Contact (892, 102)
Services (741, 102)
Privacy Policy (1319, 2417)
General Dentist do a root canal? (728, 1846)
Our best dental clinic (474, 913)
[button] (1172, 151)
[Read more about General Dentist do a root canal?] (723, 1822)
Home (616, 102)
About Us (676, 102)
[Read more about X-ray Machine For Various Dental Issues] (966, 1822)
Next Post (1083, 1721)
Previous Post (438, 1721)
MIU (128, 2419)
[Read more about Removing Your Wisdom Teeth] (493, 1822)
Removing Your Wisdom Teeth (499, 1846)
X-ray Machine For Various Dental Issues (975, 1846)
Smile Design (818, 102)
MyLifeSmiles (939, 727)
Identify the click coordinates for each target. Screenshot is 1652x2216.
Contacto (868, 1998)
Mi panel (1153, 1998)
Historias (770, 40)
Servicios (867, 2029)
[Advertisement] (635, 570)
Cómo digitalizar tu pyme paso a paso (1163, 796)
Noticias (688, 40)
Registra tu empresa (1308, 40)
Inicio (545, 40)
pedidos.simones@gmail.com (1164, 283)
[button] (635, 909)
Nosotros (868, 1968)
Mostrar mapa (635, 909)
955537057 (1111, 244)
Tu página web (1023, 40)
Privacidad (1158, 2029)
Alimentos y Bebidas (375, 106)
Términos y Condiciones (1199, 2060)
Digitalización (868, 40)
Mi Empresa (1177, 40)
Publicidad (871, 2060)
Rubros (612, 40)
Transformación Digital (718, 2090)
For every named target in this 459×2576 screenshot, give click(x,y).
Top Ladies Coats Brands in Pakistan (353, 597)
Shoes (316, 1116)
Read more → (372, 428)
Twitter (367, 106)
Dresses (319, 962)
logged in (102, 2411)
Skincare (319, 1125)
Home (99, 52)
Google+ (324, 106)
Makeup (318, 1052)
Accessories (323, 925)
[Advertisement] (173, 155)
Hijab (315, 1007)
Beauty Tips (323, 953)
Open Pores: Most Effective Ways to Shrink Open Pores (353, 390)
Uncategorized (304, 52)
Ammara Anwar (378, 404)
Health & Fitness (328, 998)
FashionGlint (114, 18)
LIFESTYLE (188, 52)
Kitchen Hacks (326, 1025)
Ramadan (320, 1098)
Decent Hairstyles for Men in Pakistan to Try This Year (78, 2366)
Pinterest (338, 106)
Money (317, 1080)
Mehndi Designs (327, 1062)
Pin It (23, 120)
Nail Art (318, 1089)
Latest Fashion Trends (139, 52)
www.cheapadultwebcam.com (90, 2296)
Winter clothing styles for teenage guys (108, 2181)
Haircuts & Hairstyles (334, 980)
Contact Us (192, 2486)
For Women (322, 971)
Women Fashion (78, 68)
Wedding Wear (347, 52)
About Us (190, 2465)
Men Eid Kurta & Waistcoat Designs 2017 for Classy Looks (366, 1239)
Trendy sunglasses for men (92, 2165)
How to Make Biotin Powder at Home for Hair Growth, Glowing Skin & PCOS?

EXERCISE DESCRIPTION:
Copy each line of the listing that carries the word "Machine".

EXERCISE RESPONSE:
[Read more about X-ray Machine For Various Dental Issues] (966, 1822)
X-ray Machine For Various Dental Issues (975, 1846)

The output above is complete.